A technique for bulk importing sorted data into an LSM-tree storage engine. By providing pre-sorted records, linear merge bypasses the normal write path and directly creates SSTable files. This is dramatically faster for bulk imports. Antfly supports linear merge for efficient data ingestion from external sources.

Pebble, RocksDB & SSTables#

Pebble is the high-performance key-value store that powers Antfly's storage layer. Developed by CockroachDB, Pebble provides LSM-tree storage with efficient compression, range scans, and crash recovery. Each shard has its own Pebble instance.

RocksDB is Facebook's embedded key-value store based on Google's LevelDB. RocksDB pioneered many LSM-tree optimizations that Pebble implements. Pebble is essentially a Go reimplementation inspired by RocksDB's design.

SSTables (Sorted String Tables) are the immutable, sorted files that form the on-disk storage format. SSTables enable efficient range scans and merging. The LSM-tree architecture writes data to memory first, then flushes to SSTables, and periodically compacts them for efficiency.

See: Pebble GitHub | Introducing Pebble | RocksDB | Bigtable Paper | LSM-Tree (Wikipedia)

WAL (Write-Ahead Log)#

A durability mechanism where operations are written to a sequential log before being applied. If the system crashes, the WAL enables recovery by replaying logged operations. Antfly uses WAL for both Raft consensus logs and Pebble's storage durability.

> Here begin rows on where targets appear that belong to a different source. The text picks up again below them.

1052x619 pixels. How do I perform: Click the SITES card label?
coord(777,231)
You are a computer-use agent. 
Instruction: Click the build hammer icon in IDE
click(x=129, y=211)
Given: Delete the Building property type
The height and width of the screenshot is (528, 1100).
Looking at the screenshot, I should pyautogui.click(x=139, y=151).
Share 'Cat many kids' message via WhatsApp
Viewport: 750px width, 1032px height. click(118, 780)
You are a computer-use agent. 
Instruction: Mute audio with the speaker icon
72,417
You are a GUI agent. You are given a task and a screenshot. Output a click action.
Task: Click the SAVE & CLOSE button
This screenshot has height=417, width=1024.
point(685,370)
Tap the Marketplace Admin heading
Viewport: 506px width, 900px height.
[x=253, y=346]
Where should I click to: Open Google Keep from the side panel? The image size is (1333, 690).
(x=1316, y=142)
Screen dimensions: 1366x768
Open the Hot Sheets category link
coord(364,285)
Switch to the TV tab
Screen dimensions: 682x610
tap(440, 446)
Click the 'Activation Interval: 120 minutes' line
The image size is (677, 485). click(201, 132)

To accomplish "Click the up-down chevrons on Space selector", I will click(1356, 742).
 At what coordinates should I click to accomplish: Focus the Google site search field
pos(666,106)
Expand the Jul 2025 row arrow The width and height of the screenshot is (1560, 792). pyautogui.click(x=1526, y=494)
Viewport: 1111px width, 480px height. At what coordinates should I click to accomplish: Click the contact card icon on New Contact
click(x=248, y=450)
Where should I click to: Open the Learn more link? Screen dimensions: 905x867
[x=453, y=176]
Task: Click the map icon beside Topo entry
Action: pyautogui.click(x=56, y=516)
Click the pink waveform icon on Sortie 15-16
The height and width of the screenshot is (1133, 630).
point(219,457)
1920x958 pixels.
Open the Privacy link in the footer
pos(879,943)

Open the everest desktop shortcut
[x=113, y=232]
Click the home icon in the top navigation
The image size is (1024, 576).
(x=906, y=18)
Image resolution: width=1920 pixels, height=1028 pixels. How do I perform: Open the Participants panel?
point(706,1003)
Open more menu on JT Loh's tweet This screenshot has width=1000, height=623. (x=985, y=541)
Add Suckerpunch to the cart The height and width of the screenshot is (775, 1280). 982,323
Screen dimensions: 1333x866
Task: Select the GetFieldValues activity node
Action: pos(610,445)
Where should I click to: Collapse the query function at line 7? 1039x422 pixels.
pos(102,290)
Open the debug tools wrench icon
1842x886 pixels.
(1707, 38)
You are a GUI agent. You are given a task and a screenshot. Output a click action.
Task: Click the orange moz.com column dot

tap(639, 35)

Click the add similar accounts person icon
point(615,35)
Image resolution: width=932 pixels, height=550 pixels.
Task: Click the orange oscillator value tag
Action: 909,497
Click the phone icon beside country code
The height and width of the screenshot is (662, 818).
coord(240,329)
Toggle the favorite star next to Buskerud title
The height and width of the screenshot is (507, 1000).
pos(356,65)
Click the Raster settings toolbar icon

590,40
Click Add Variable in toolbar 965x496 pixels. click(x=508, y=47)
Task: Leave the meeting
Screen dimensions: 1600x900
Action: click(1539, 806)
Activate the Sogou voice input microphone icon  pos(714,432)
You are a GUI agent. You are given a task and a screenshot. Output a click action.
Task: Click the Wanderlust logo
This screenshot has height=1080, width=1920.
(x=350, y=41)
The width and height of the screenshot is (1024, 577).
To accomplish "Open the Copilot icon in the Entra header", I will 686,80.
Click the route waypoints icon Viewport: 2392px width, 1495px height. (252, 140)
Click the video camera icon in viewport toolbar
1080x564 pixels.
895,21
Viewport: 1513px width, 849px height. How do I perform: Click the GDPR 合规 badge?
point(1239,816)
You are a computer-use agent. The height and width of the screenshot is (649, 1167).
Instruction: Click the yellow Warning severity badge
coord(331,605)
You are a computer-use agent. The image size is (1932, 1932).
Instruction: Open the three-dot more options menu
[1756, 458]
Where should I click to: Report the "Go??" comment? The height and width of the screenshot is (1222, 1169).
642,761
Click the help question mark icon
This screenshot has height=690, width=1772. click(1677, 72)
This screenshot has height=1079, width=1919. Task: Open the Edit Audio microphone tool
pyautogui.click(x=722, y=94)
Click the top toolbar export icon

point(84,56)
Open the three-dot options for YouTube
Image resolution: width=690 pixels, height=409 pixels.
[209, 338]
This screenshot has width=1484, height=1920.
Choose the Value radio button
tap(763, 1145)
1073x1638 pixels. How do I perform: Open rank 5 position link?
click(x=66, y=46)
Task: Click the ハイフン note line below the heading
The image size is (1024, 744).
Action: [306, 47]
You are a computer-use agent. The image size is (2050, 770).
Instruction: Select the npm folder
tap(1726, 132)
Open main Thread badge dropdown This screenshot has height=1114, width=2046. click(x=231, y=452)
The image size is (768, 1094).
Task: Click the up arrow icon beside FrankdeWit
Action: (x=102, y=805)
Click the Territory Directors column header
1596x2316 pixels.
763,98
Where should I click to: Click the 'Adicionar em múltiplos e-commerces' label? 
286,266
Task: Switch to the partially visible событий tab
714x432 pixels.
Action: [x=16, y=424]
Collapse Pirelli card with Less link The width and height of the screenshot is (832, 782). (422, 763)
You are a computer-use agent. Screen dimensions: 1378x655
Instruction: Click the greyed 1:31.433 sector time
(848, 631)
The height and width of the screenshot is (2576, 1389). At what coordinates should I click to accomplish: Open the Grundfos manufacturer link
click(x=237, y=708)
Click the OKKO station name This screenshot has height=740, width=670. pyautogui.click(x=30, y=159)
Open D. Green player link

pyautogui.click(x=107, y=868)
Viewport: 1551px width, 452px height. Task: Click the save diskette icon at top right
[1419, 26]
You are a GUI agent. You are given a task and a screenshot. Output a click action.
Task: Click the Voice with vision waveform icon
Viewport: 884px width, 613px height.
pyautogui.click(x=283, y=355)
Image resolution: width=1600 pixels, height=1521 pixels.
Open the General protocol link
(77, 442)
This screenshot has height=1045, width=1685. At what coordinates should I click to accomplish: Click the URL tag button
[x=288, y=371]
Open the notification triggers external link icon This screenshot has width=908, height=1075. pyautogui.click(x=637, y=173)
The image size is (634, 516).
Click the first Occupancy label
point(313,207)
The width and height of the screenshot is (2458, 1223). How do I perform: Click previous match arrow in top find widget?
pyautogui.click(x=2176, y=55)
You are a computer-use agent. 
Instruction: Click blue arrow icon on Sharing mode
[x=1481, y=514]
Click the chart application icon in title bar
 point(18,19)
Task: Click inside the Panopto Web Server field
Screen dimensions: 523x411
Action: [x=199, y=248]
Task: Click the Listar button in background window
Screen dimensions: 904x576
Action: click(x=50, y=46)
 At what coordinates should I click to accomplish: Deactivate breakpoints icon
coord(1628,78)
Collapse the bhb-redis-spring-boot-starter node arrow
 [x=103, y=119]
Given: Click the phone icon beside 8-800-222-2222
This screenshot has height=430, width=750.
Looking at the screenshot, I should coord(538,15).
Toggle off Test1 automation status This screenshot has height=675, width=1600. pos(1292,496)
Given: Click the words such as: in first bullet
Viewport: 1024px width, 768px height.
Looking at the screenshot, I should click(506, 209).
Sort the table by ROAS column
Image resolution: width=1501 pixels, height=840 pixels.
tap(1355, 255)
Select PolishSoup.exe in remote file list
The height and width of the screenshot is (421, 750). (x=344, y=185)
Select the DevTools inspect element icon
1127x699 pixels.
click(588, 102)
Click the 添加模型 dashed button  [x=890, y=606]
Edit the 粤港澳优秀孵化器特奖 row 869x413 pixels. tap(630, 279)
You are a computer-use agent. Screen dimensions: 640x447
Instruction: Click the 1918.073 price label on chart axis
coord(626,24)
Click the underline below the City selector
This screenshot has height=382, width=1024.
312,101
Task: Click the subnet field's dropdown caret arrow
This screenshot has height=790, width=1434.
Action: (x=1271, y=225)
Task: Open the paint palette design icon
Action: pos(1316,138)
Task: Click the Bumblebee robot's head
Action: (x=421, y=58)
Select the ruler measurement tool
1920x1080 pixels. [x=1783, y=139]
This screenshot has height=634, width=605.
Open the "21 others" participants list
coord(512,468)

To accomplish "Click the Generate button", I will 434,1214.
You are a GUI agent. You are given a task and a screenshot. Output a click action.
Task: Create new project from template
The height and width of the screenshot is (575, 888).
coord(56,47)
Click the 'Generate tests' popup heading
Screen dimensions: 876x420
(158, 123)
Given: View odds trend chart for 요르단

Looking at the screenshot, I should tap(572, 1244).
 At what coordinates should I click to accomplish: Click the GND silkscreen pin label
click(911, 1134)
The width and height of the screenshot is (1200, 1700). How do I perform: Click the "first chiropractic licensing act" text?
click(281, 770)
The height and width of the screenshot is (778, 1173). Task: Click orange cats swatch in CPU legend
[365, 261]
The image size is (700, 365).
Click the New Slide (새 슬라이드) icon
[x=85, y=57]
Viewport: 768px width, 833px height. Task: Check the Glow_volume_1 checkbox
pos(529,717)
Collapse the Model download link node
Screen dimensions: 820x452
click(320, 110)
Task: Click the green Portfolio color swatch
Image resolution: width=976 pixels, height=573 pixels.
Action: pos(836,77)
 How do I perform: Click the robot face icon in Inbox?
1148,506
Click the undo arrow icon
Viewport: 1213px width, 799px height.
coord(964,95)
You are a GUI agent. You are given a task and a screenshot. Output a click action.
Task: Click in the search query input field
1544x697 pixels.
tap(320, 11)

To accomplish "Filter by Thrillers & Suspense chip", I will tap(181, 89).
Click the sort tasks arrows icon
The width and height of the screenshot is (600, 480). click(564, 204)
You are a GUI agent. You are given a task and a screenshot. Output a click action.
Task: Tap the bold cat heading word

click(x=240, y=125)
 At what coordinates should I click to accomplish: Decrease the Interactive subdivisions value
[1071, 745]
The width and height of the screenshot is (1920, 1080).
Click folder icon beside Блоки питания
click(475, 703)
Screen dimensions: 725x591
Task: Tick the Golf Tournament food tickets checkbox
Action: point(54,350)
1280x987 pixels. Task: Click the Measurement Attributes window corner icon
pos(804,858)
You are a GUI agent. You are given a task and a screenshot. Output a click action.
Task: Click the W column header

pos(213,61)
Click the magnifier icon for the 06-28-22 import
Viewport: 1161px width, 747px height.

See: Write-Ahead Logging (Wikipedia)

Technologies & Frameworks#

JSON Schema#

A vocabulary for annotating and validating JSON documents. JSON Schema defines the structure, types, and constraints of JSON data. Antfly uses JSON Schema for table schemas with custom x-antfly-* extensions for indexing configuration.

See: JSON Schema | Understanding JSON Schema

ONNX (Open Neural Network Exchange)#

A standard format for representing machine learning models. ONNX enables models trained in different frameworks (PyTorch, TensorFlow) to run in a common runtime. Antfly's Termite service uses ONNX for local model inference, providing embedding, chunking, and reranking without external API calls.

See: ONNX | ONNX Runtime

OpenAPI Specification#

A standard for describing REST APIs in a machine-readable format. OpenAPI specs enable automatic generation of documentation, client SDKs, and server stubs. Antfly's APIs are defined via OpenAPI, with auto-generated Go, TypeScript, and Python clients.

See: OpenAPI Specification | Swagger

QUIC (HTTP/3)#

A transport protocol that runs over UDP, providing faster connection establishment, better performance over lossy networks, and multiplexed streams without head-of-line blocking. Antfly supports QUIC for reduced latency in distributed communication between Raft nodes.

See: RFC 9000: QUIC | HTTP/3 Explained

SIMD/SME#

SIMD (Single Instruction, Multiple Data) is a CPU feature that processes multiple data elements in parallel with one instruction. Common implementations include AVX2/AVX-512 on x86 and NEON on ARM. SME (Scalable Matrix Extension) is ARM's extension for matrix operations, ideal for ML workloads. Antfly uses SIMD optimizations for fast vector distance calculations in AKNN similarity search.

See: Intel Intrinsics Guide | ARM NEON | ARM SME

XLA (Accelerated Linear Algebra)#

A domain-specific compiler for linear algebra that optimizes TensorFlow computations. XLA can target CPUs, GPUs, and TPUs. While Antfly primarily uses ONNX Runtime for inference, XLA represents the broader ecosystem of ML acceleration technologies.

See: XLA Overview | OpenXLA

Other Concepts#

Scraping & Remote Content#

Extracting content from web pages or documents for indexing. Antfly supports automatic download and processing of content from URLs (http/https/s3/file) with built-in SSRF prevention and content validation for secure remote processing of images, PDFs, and HTML.